Под высокими сводами музея Естественной Истории прохладно, светло и гостеприимно. Как всегда. Встроенные кондиционеры гудят от натуги, проливая потоки воды на стены снаружи, и это единственная влага, которая касалась их за последние десять дней. Август горяч и засушлив, будто остров, мановением руки невидимого великана, за одну ночь перенёсся от хмурых вод Атлантики в раскалённую пустыню. Океан, тоже, сменил цвет, пускай не на оранжево-жёлтый гранит песка, но на лазурь, искрящуюся как острый скол стекла под хищным солнцем, снимающим с вас кожу, легко и беззаботно, слой за слоем, будто кожуру с перезрелого апельсина. Улицы трескаются от жара, плавящего асфальт, марево дрожит над тротуарами и скверами дымом сигнальных индейских костров - опасность, опасность! Могли бы передавать они, возносясь к безоблачному небу, но среди нескольких миллионов жителей Нью-Йорка нет ни одного, кто помнит мёртвый язык, поэтому предупреждение тает не узнанным, не расшифрованным, посланным втуне, и кто знает, сколько слепых и глухих поплатится за это уже сегодня ночью.
Но до темноты ещё очень далеко. Здесь, в зале собраний, между чучел доисторических чудовищ, выстроившихся в почётном карауле, между рядов кресел с делегатами и досужими зеваками, царит странная атмосфера: смесь нестерпимой скуки, раздражения, нетерпения, веры в чудо и разбитых надежд. Люди ёрзают на своих местах, качают кончиками туфель, закинув ногу на ногу, одобрительно кивают и нетерпеливо качают головами, чихают, кашляют, сопят и потеют. Запах их тел, равно как чёткий аромат их общего настроения, напоминает оркестр, где каждый инструмент, начав играть по собственным нотам, в конце концов подлаживается под остальные, сливаясь в одну оглушительную симфонию. Быть может, она не слишком красива, но вам придётся дослушать до конца, раз уж вы заплатили за входной билет. Да и то, что ждёт на выходе, никого особенно не обрадует.

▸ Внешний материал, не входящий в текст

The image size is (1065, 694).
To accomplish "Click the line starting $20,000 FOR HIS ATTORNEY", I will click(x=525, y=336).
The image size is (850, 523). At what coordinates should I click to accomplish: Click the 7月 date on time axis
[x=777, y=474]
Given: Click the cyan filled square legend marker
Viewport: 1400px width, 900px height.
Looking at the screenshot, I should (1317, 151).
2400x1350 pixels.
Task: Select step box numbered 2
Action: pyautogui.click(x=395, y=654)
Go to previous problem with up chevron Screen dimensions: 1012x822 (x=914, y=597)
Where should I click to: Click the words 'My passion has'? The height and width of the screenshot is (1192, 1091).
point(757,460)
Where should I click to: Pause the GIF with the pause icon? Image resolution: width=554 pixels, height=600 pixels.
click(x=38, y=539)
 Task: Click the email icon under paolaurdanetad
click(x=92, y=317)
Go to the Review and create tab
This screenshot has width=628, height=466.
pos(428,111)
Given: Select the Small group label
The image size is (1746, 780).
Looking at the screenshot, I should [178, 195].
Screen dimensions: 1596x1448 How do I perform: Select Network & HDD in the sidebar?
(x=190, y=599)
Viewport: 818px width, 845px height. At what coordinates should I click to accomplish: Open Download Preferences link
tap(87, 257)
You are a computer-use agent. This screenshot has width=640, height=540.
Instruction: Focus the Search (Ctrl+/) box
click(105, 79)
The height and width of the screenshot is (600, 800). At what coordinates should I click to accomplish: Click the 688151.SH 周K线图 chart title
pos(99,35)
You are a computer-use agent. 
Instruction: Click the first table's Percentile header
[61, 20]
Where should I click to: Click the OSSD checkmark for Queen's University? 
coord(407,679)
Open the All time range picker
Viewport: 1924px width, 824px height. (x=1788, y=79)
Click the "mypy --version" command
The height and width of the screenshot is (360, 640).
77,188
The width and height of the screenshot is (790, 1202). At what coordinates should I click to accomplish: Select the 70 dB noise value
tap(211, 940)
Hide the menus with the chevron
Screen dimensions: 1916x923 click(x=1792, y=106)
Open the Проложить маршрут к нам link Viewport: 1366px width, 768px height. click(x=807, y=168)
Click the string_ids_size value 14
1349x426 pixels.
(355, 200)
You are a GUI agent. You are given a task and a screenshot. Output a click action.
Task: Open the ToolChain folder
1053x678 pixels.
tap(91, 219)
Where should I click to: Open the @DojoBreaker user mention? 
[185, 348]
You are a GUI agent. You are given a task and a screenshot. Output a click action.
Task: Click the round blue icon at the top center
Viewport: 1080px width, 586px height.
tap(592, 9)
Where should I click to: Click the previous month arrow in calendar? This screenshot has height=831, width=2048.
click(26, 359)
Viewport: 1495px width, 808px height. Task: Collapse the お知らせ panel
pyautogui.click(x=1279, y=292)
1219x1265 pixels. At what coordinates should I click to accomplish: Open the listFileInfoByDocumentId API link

Место Трэвора в пятом ряду от сцены. Он смотрит на постамент с кафедрой, за которой сменяет друг друга череда почтенных лиц, с выражением тихого благоговения, которое почти невозможно подделать. Его глаза за тонкими стёклами очков поблескивают ровной голубизной как Залив в полдень, густые волосы, слишком рыжие, чтобы это выглядело прилично, скромно зачёсаны назад и убраны в конский хвост. Одежда Трэвора кажется подобранной слишком небрежно, чересчур заношенной, слишком "задротской". Это не растянутая майка с принтом изображающим шутку, которую далеко не всякий ботаник сможет понять сходу, не форма оправы, сидящей на небольшом и удивительно бледном носу, не мозоли на кончиках пальцев и даже не особая марка шнурок, продетых в тёмные стоптанные кеды, - это всё вместе, и ещё куча мелких деталей, неуловимая аура, складывающаяся из фенек, фишек, жестов и образов. Он такой реальный и, вместе с тем, настолько карикатурный, что почти не выглядит настоящим. Только когда чуть приоткрывает рот, чтобы медленно выдохнуть и нервно облизывает пухлую верхнюю губу, поглядывая на выступающих в нервозном восхищении - он кажется естественным и живым, слишком реальным для самой реальности.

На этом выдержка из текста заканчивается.